Energy utility company Energia Renewables (Dublin, Ireland and Belfast, Northern Ireland) has found a new use for a decommissioned turbine blade, which was replaced on the Meenadreen Wind Farm back in 2020. Working with BladeBridge (Cork, Ireland), a startup formed from the U.S. academic project Re-Wind Network, the groups have transformed the end-of-life (EOL) wind blade into a new site amenity in the form of a shelter and seating area on the Leghowney Loop, a popular trail which passes through the wind farm.
Design companies like BladeBridge are helping to repurpose decommissioned blades and turn them into functional street furniture, bus shelters and even pedestrian bridges. The company works with wind farm operators with redundant blades and public bodies looking for low-carbon options for pedestrian bridges, bus shelters, public benches and other solutions.

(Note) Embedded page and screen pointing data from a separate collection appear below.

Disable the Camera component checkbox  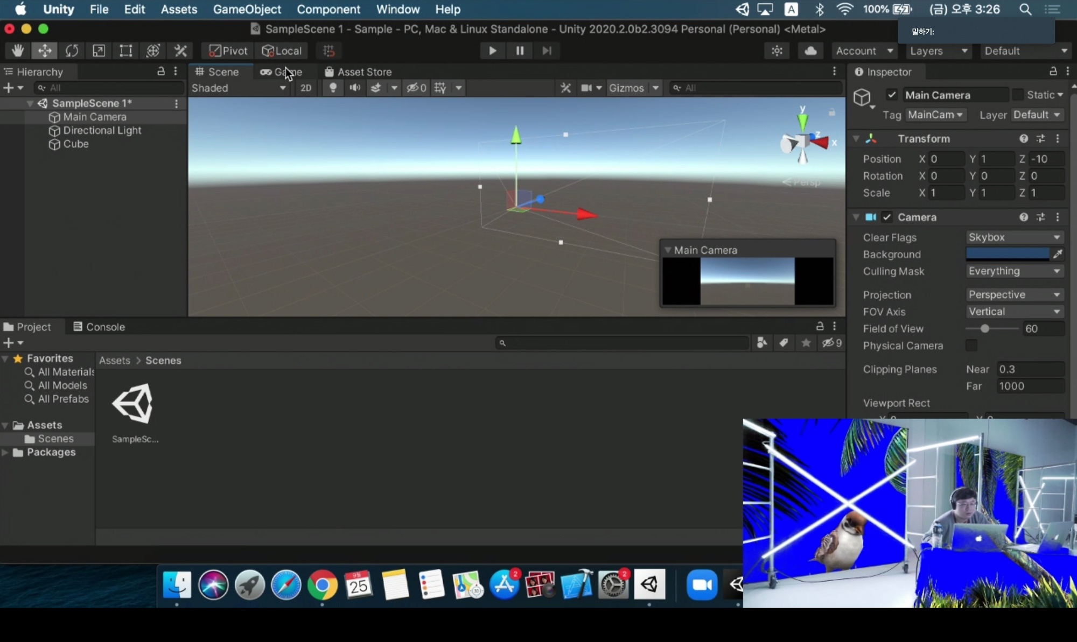(x=887, y=217)
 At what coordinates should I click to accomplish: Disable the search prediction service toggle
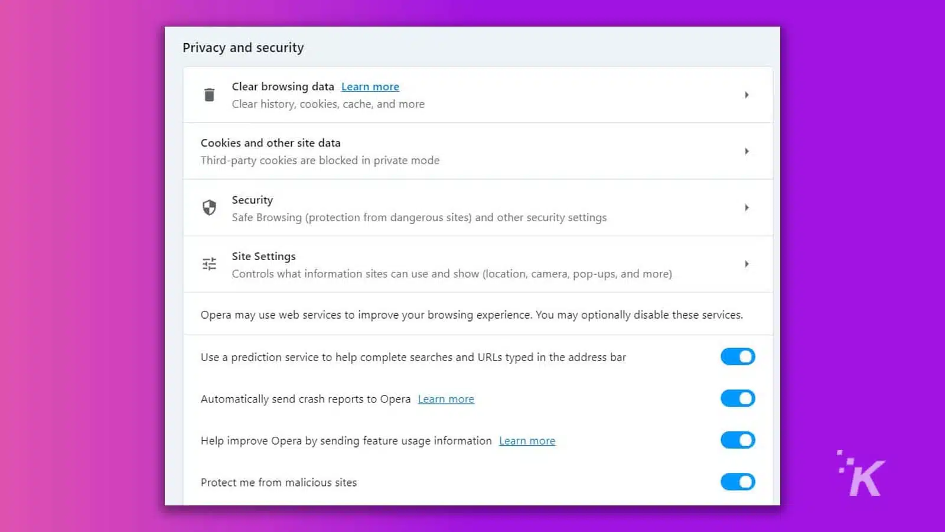click(738, 356)
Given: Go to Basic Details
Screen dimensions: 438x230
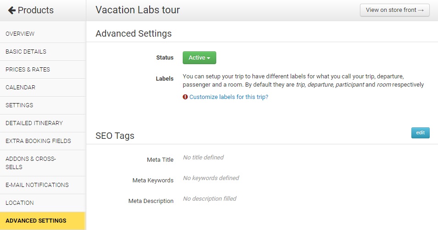Looking at the screenshot, I should 26,52.
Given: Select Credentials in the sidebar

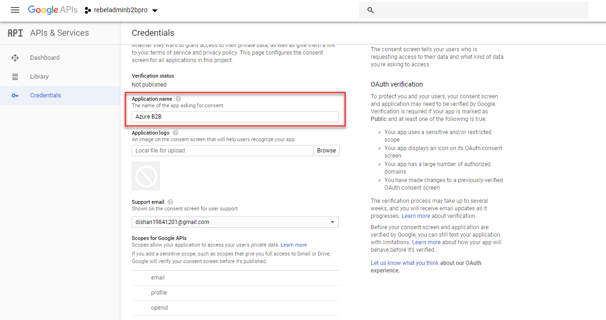Looking at the screenshot, I should coord(46,96).
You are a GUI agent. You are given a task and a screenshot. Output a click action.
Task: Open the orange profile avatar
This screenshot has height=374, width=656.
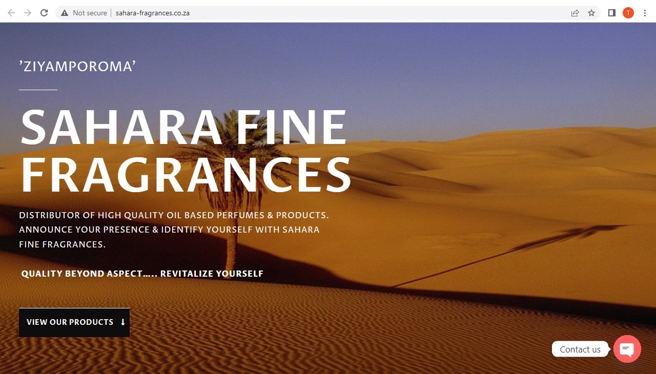[x=628, y=13]
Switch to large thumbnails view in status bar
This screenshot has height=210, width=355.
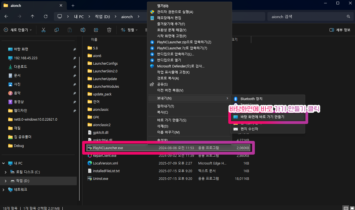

The Meenadreen blade is the first time BladeBridge has worked on a wind farm amenity project, where the blade will return to its original home to continue its working life in a new form. Aligned to the UN Sustainability Development Goals, and with sustainability at the core of everything it does, Energia commissioned BladeBridge in an effort to enhance the site for walkers on the Leghowney Loop trail, promote the circular economy and raise public awareness of the possibilities and need to repurpose waste materials through sustainable resource management.The completed blade project consists of an eye-catching shelter, stylish picnic table structure with seating and standalone benches. Simon Dennehy from Perch Design, BladeBridge’s creative director, says he believes in the importance of highlighting blade engineering features in any new form. “These blades are amazing, organic, undulating and asymmetric structures and I want to preserve these design aspects so that people will know that they are sitting on, or standing under, something that was once part of a wind turbine, which will now last for many more decades.”
The centerpiece of the walkers’ rest area is the shelter, which is dedicated to one of the engineers who worked on the site, Jimmy Kelly from Carrowbeg in Co. Mayo, who was an Irish wind energy pioneer.
“Jimmy was a renewable energy expert and enthusiast,” says Brian Mullen, head of Energia Renewables Operations. “He generated his own electricity at home, was an organic farmer and even made his own Mayo wine. An expert in too many fields to list, Jimmy would no doubt accuse us of making a fuss. However, he’d be blown away to see a blade he’d worked on transformed and still in use.”